TASK REQUIREMENTS
Make an exact reproduction of all the data.

RECORDS TO PROCESS
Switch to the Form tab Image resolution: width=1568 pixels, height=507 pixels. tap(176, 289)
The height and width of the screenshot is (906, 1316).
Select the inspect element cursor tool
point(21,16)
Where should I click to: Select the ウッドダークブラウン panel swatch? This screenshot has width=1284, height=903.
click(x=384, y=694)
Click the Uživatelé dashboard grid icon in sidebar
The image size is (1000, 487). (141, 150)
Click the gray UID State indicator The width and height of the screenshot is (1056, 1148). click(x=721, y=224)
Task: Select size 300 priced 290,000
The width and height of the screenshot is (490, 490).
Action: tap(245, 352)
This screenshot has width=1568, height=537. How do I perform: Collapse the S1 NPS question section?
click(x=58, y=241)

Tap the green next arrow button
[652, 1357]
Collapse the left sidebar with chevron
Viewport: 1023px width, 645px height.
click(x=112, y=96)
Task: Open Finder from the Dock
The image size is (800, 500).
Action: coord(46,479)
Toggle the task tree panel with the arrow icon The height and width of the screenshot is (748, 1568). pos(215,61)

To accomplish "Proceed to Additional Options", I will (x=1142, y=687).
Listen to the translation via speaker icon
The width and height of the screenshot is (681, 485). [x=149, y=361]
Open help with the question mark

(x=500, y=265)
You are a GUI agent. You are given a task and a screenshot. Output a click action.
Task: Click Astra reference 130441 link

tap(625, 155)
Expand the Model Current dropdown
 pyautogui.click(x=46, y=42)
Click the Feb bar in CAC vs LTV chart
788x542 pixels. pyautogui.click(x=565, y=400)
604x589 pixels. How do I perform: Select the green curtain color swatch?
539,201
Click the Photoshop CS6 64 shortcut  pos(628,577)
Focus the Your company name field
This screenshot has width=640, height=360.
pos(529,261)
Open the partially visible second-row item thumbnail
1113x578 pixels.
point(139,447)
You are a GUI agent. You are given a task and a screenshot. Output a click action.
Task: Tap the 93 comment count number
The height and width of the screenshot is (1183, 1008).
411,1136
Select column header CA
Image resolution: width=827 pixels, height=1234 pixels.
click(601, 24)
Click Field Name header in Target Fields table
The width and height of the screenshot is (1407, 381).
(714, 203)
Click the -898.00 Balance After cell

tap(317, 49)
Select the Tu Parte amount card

ANSWER SPACE
Switch to the Form tab Image resolution: width=1568 pixels, height=507 pixels. tap(176, 289)
The height and width of the screenshot is (906, 1316).
Select the inspect element cursor tool
point(21,16)
Where should I click to: Select the ウッドダークブラウン panel swatch? This screenshot has width=1284, height=903.
click(x=384, y=694)
Click the Uživatelé dashboard grid icon in sidebar
The image size is (1000, 487). (141, 150)
Click the gray UID State indicator The width and height of the screenshot is (1056, 1148). click(x=721, y=224)
Task: Select size 300 priced 290,000
The width and height of the screenshot is (490, 490).
Action: tap(245, 352)
This screenshot has width=1568, height=537. How do I perform: Collapse the S1 NPS question section?
click(x=58, y=241)

Tap the green next arrow button
[652, 1357]
Collapse the left sidebar with chevron
Viewport: 1023px width, 645px height.
click(x=112, y=96)
Task: Open Finder from the Dock
The image size is (800, 500).
Action: coord(46,479)
Toggle the task tree panel with the arrow icon The height and width of the screenshot is (748, 1568). pos(215,61)

To accomplish "Proceed to Additional Options", I will (x=1142, y=687).
Listen to the translation via speaker icon
The width and height of the screenshot is (681, 485). [x=149, y=361]
Open help with the question mark

(x=500, y=265)
You are a GUI agent. You are given a task and a screenshot. Output a click action.
Task: Click Astra reference 130441 link

tap(625, 155)
Expand the Model Current dropdown
 pyautogui.click(x=46, y=42)
Click the Feb bar in CAC vs LTV chart
788x542 pixels. pyautogui.click(x=565, y=400)
604x589 pixels. How do I perform: Select the green curtain color swatch?
539,201
Click the Photoshop CS6 64 shortcut  pos(628,577)
Focus the Your company name field
This screenshot has width=640, height=360.
pos(529,261)
Open the partially visible second-row item thumbnail
1113x578 pixels.
point(139,447)
You are a GUI agent. You are given a task and a screenshot. Output a click action.
Task: Tap the 93 comment count number
The height and width of the screenshot is (1183, 1008).
411,1136
Select column header CA
Image resolution: width=827 pixels, height=1234 pixels.
click(601, 24)
Click Field Name header in Target Fields table
The width and height of the screenshot is (1407, 381).
(714, 203)
Click the -898.00 Balance After cell

tap(317, 49)
Select the Tu Parte amount card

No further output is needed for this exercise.